Jose Nandhikkara CMI (born 16 February 1964) is a professor of philosophy at Dharmaram Vidya Kshetram and Christ University, both in Bangalore, India.
He is the author of several books including Environmental Interface: Literature, Law, Science, Philosophy and Ethical Interface: Literature, Economics, Politics, Religion.

Birth and education
Jose Nandhikkara was born on 16 February 1964. He joined the Carmelites of Mary Immaculate (C.M.I.), Devamatha province, Thrissur. He studied Bachelor of Philosophy (1986) and Bachelor of Theology (1993) at Dharmaram Vidya Kshetram, Bengaluru, after which, on 1 January 1994, he was ordained a priest in the Syro-Malabar Church. He did his Licentiate in Systematic Philosophy (1997) at Gregorian University, Rome Italy.
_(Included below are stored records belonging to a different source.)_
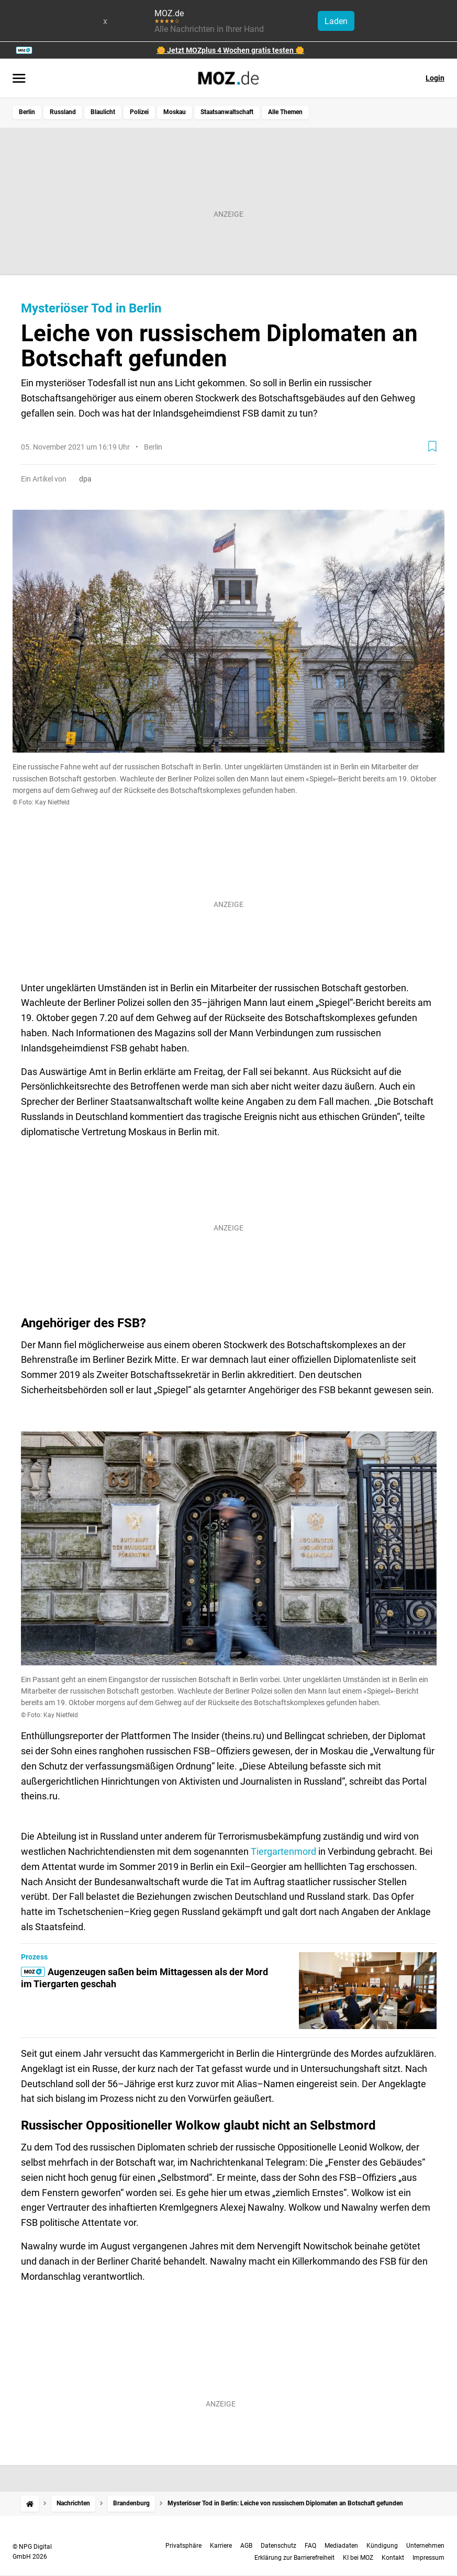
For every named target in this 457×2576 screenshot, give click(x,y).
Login (435, 78)
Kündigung (382, 2545)
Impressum (428, 2557)
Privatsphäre (183, 2545)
His Licentiate thesis was “Natural Religion according to J. H. Newman.” In 1999, he did MA in Philosophy and Theology at Oxford University, UK. His thesis title was “Religion according to Ludwig Wittgenstein.” He earned a PhD in Philosophy at Warwick University, UK, in 2004. His dissertation title was "Being Human from a Religious Point of View after Wittgenstein."